Bitcoins are mined by setting a computer to solve increasingly difficult equations. There is a finite number of bitcoins available. For each equation solved a bitcoin is earned. All the easy equations have been solved now, so you would need a supercomputer to be a miner. However, the coins can be exchanged for 'real' money and then swapped back or spent at the limited number of places that accept them. They are a volatile currency to say the least. Early adopters might have spent a hundred bitcoins on a pizza. Before Xmas last year, a bitcoin was worth nearly $1200. They have since crashed in price and I bought a fraction of a bitcoin (0.038 to be precise) at the recent low in May. That £10 investment is now worth £15.07.

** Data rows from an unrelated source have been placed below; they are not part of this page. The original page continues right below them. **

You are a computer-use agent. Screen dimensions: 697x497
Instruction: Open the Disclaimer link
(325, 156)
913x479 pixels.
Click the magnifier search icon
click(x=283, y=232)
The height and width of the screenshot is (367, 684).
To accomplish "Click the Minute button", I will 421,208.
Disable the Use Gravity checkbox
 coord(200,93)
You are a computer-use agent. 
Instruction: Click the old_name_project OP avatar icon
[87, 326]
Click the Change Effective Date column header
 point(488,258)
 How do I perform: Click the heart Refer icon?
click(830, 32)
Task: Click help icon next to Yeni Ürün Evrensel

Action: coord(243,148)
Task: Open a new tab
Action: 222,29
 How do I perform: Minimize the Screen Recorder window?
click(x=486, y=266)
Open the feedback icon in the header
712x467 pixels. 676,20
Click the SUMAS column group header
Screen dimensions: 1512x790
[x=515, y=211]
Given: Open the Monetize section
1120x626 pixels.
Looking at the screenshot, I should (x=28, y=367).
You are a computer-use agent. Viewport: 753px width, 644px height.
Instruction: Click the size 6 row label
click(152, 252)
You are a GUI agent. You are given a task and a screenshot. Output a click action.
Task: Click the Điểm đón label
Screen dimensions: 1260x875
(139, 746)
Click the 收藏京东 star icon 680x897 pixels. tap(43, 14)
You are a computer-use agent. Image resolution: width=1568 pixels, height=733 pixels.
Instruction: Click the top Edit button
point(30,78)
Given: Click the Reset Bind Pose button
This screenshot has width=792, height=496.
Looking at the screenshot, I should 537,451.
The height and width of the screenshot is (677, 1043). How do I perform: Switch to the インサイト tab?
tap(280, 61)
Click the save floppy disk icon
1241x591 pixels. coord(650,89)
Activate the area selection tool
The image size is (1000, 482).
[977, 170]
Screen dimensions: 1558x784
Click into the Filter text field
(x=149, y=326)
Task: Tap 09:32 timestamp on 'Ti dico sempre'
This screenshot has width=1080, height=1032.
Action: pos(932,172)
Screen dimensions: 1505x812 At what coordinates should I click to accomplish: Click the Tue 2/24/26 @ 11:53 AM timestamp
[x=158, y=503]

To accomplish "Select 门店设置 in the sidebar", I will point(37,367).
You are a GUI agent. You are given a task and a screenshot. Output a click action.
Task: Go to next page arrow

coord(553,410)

Fortunately, my local pub is one of about three in the country that take bitcoins, so I can spend my windfall on a couple of pints of bitter this afternoon, instead of worrying about getting a fortnightly 50% dividend which would net me... *grabs pen and back of envelope*... one moment... *opens calculator app*... bear with me... *opens Wolfram Alpha calculation engine*...Ahem: Which would net me £3760 by the end of the tax year if they continued to rise at this rate.  

Incidentally, the simple equation this blogpost has as its title is the one for which I had to consult Wolfram Alpha in order to reach the total £3760. My old maths teacher Frederick J. Clarke would be ashamed of me. Also I couldn't work out how to get the little superscript '3' in the title so I had to write 'cubed' instead. This would have come as no surprise whatsoever to my old computer science and business studies teacher Louise Absom.